I say leave the malts over the border where they belong. Whisky was blended for us Sassenachs because we would not drink the stuff straight out of the vat, like hooch. They, the highlanders, did not seem to mind. It is comparable to their love of haggis and other eccentricities. Was it not Robin Williams, the American comedian, who said that when Scotsmen get drunk, they don’t mind wearing skirts?
How can you order a drink with a name which you cannot even pronounce? Have you ever listened to those so-called whisky connoisseurs attempting to get their tongues around names like Laproaig, Caol Ila islay or Aberlour a’bundadh?

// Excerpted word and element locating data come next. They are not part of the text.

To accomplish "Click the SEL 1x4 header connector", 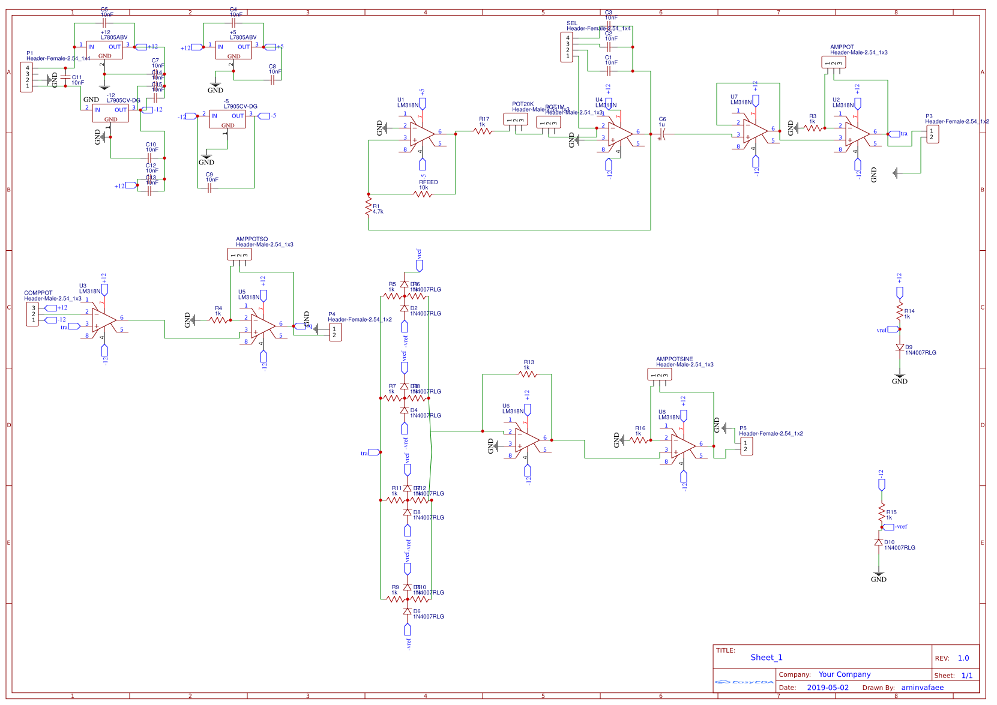I will tap(567, 47).
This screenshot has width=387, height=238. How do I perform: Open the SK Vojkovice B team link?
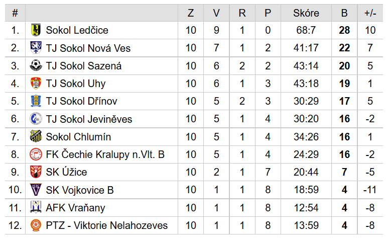(80, 190)
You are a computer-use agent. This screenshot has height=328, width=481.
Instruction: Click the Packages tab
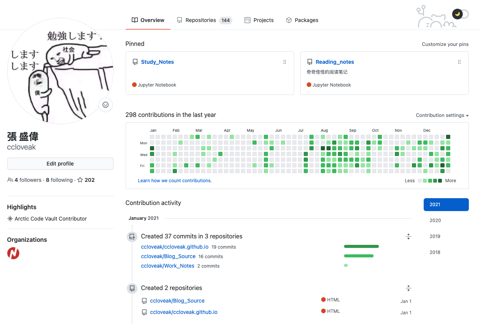click(x=302, y=20)
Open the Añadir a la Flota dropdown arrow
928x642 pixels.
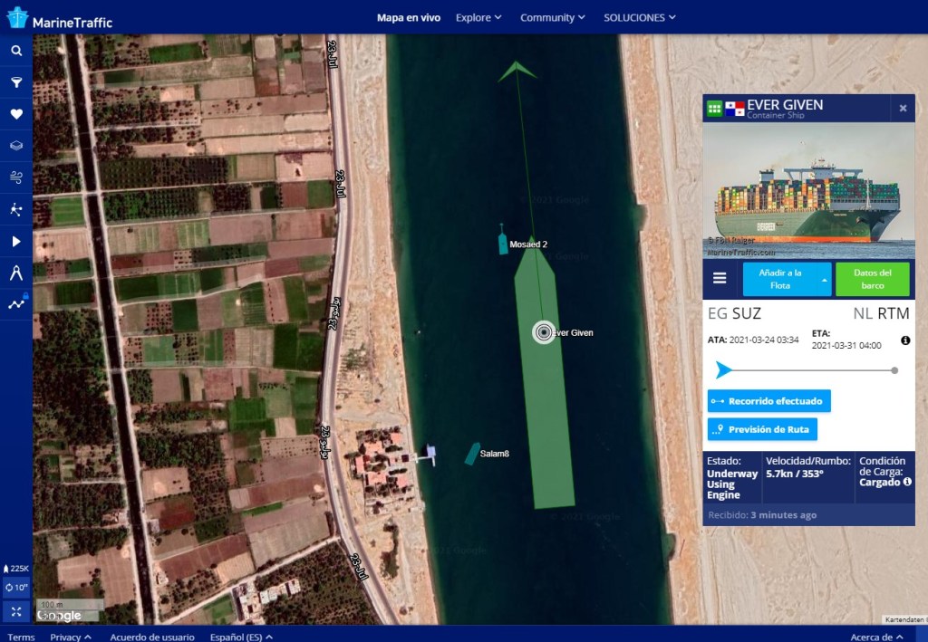click(825, 280)
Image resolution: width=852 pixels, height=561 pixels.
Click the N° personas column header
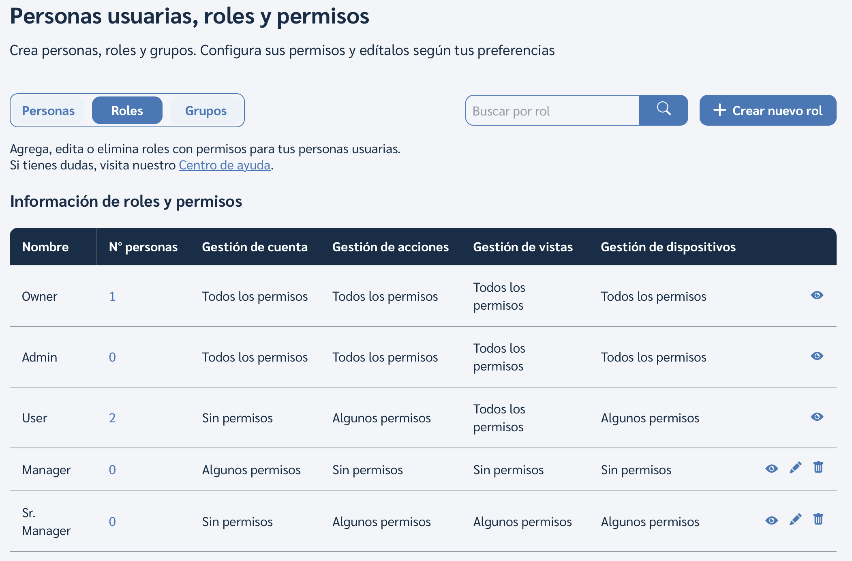143,247
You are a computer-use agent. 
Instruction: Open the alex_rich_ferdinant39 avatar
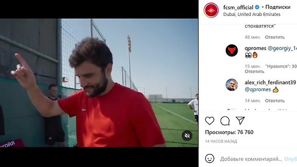[231, 85]
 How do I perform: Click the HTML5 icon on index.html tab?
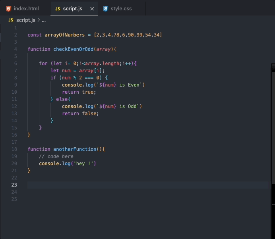tap(8, 8)
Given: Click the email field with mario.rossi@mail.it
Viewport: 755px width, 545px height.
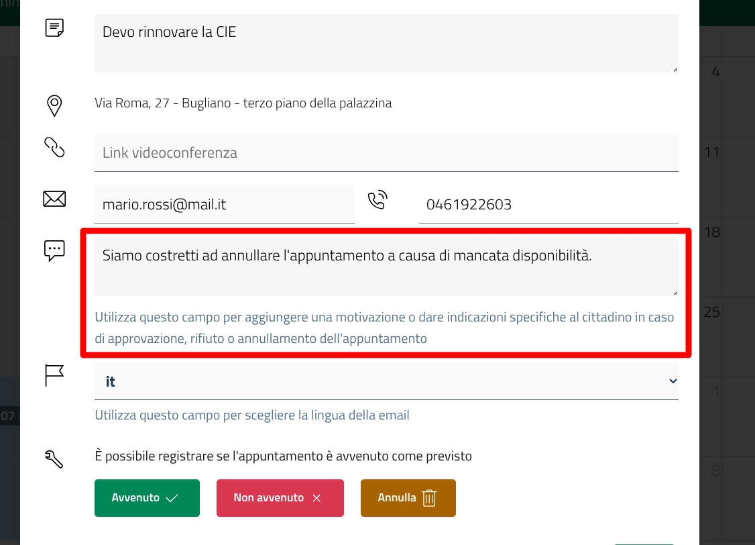Looking at the screenshot, I should click(x=224, y=205).
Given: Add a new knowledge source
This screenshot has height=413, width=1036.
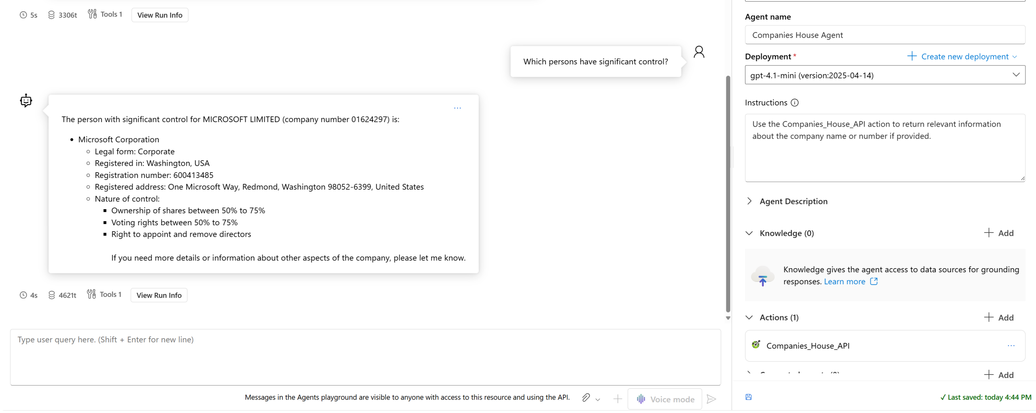Looking at the screenshot, I should [998, 233].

Not for me those watery looking thimblefuls; some of them even tasting as though they’ve been strained through a soggy sod of peat. Give me a full blooded pronounceable blend anytime. Johnny Walker, Chivas Regal, Teachers, Bells, these are stout names that give a man confidence in what he is tippling.

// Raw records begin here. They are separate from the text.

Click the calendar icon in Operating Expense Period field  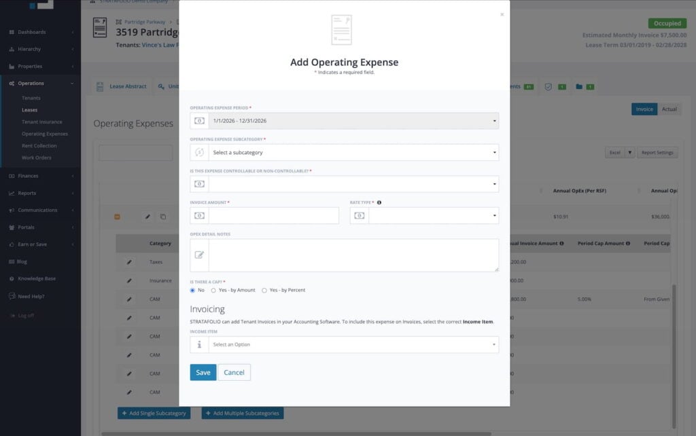click(198, 120)
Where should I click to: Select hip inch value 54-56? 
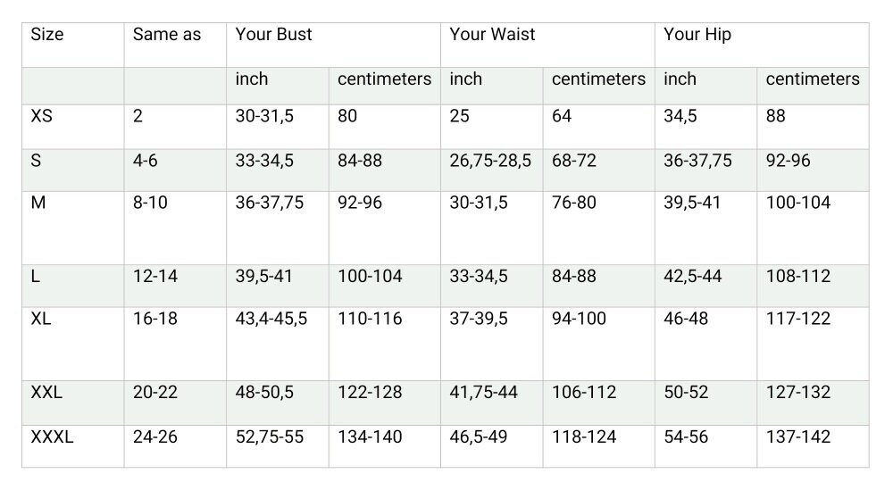click(x=686, y=436)
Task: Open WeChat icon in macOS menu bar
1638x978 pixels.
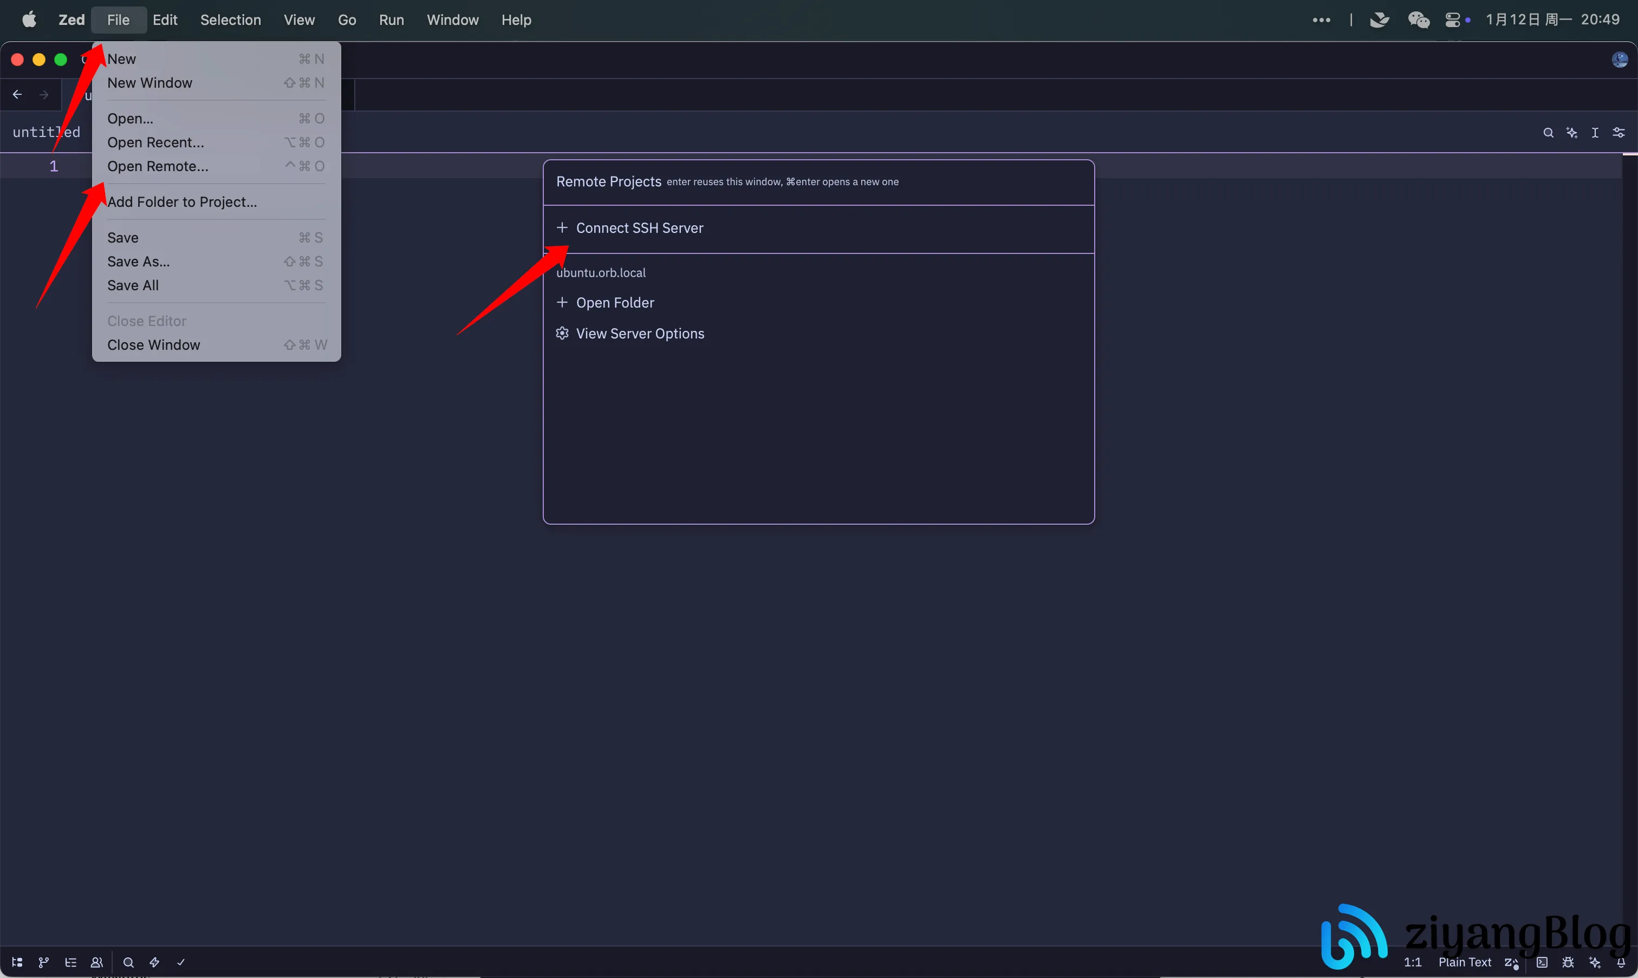Action: pyautogui.click(x=1418, y=20)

One of the only times I drank single malt whisky was on a ferry boat from Wick to Lerwick, in the Shetland Isles, during a truly horrendous storm. Such was the force of that storm that I was convinced my number was up and as the only Scotch available for to drink a toast to my past life was a malt whisky, the Orkney distilled, Highland Park. Believe me, I had no choice. The storm eventually abated but I swear that dreadful Smokey taste - I was going to say kippery but kippers are tasty - remains with me to this day.
I first became aware the importance for, and the Englishman’s love for blended whisky at an early age. This was in the early post-war years when all alcohol was rationed and at a premium. It was in Chinley, in Derbyshire and I was a young boy waiting at the railway station for my uncle to return from his work in Manchester. As he and a colleague alighted from the carriage, the man tripped and dropped his brief case, sending two bottles of legally unobtainable, Crabbies 12 year old crashing to the platform. I still recall the look of abject horror on their faces. It was also the first time I saw a grown man cry.